Task goal: What the response needs is every record, repeated verbatim, and no images.

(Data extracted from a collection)
○ ○ ○
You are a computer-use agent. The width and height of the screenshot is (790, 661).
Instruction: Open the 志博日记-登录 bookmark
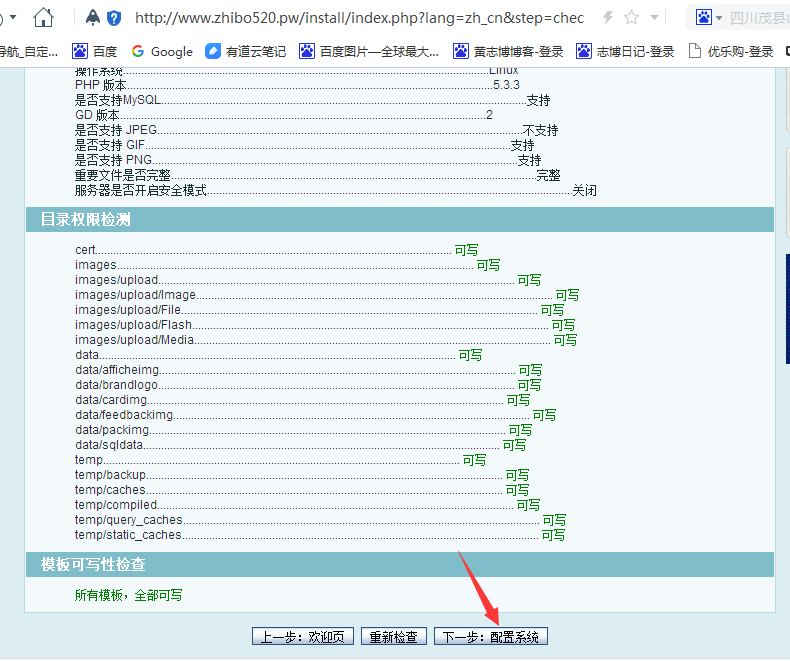point(625,51)
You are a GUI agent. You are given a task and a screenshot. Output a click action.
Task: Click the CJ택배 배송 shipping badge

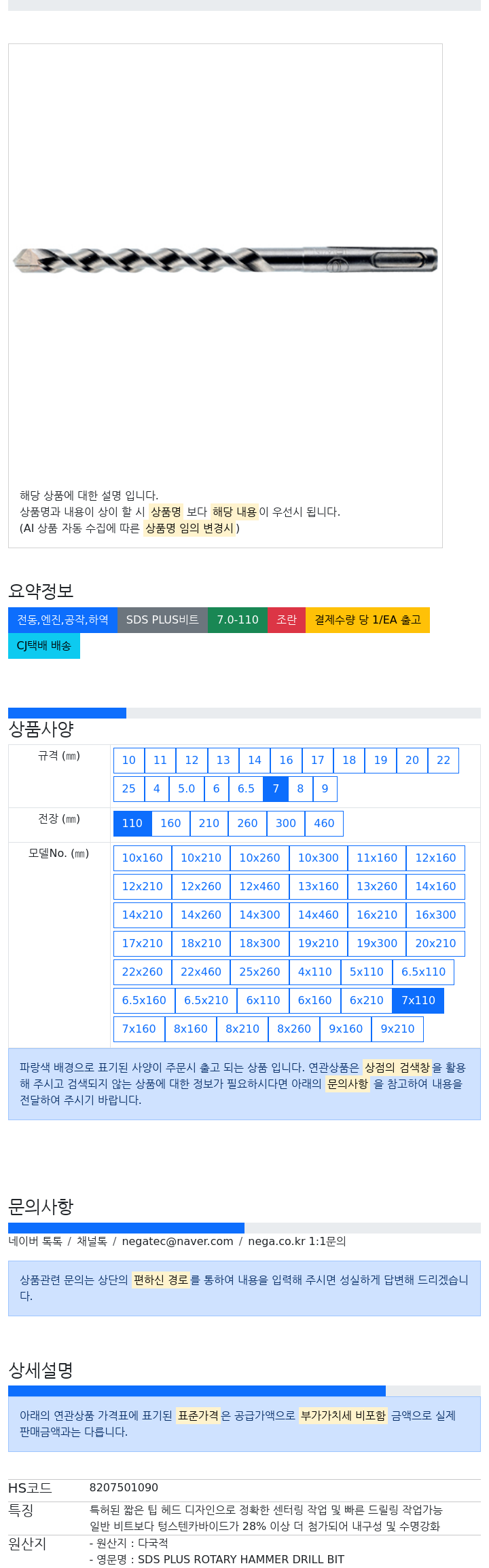pos(44,646)
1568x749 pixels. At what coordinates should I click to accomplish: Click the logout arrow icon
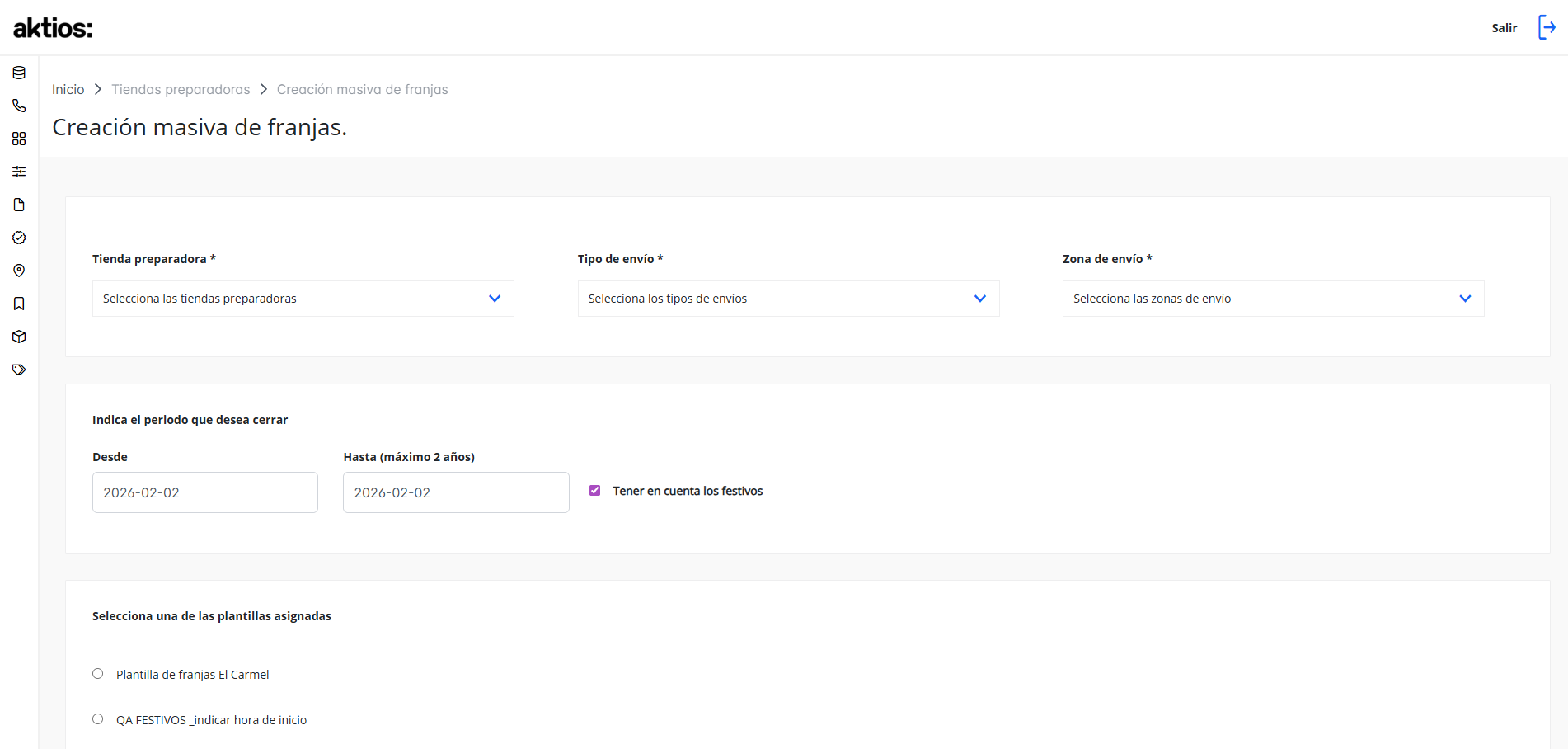[x=1547, y=27]
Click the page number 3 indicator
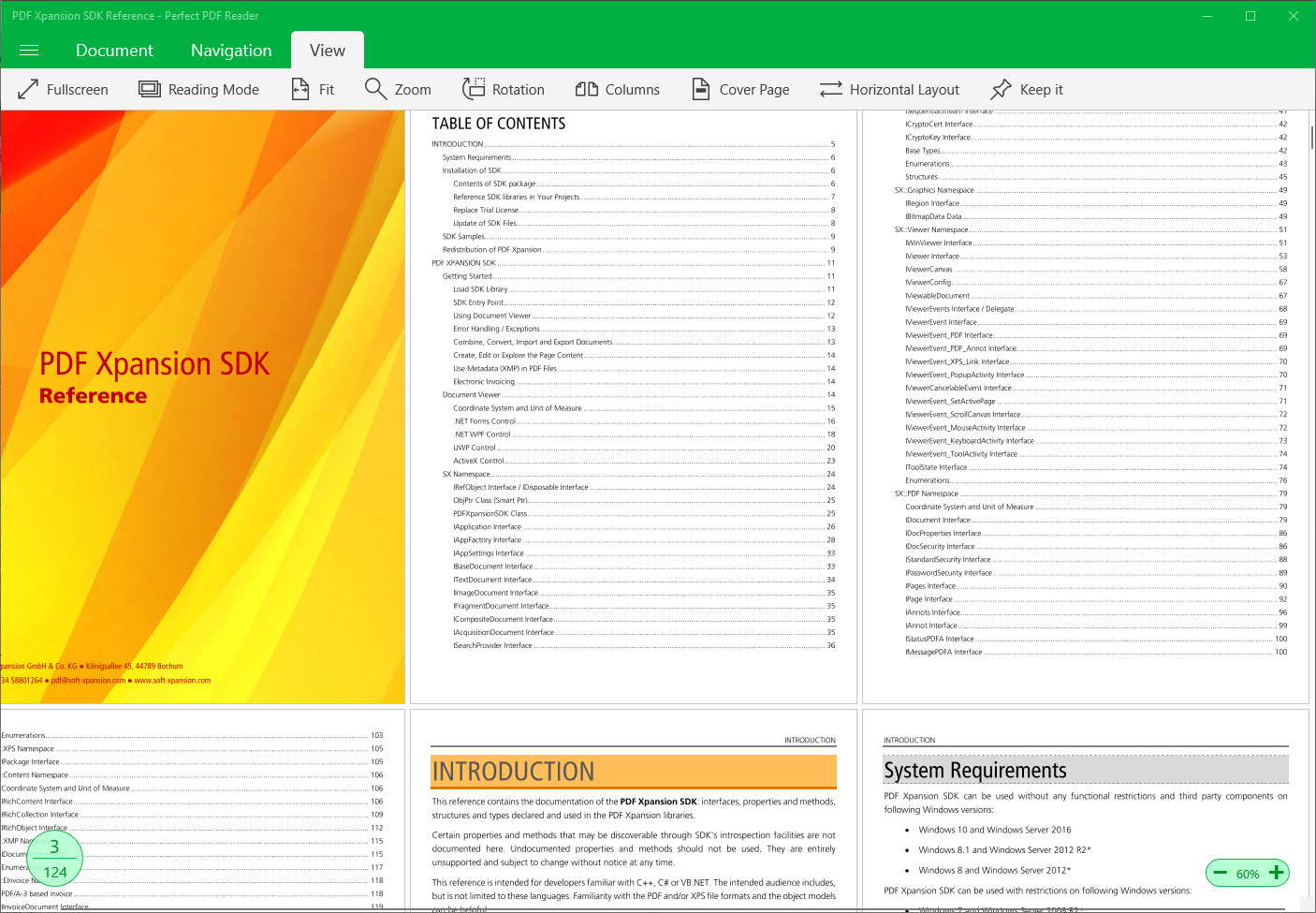Viewport: 1316px width, 913px height. pos(54,846)
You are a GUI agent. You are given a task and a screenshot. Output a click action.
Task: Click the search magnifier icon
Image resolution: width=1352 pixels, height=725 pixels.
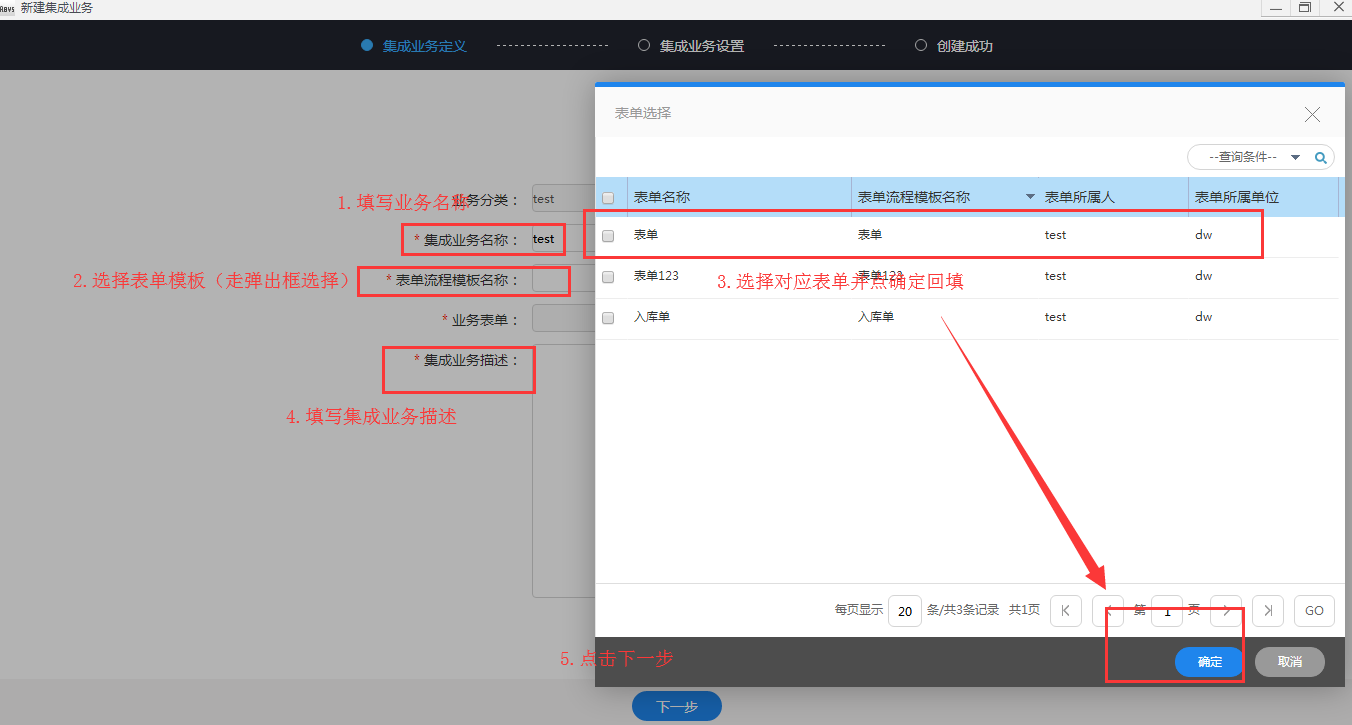pyautogui.click(x=1320, y=158)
○ ○ ○
Solution for this problem:
You are a computer-use agent. The width and height of the screenshot is (790, 661).
Instruction: Open the 志博日记-登录 bookmark
point(625,51)
You are a GUI agent. You are given a task and a screenshot. Output a click action.
Task: Click the CJ택배 배송 shipping badge

pos(44,646)
1568x749 pixels. At what coordinates should I click to accomplish: Click the logout arrow icon
[x=1547, y=27]
Click the page number 3 indicator
Viewport: 1316px width, 913px height. pos(54,846)
You are a GUI agent. You are given a task and a screenshot. Output a click action.
Task: Click the search magnifier icon
Image resolution: width=1352 pixels, height=725 pixels.
pyautogui.click(x=1320, y=158)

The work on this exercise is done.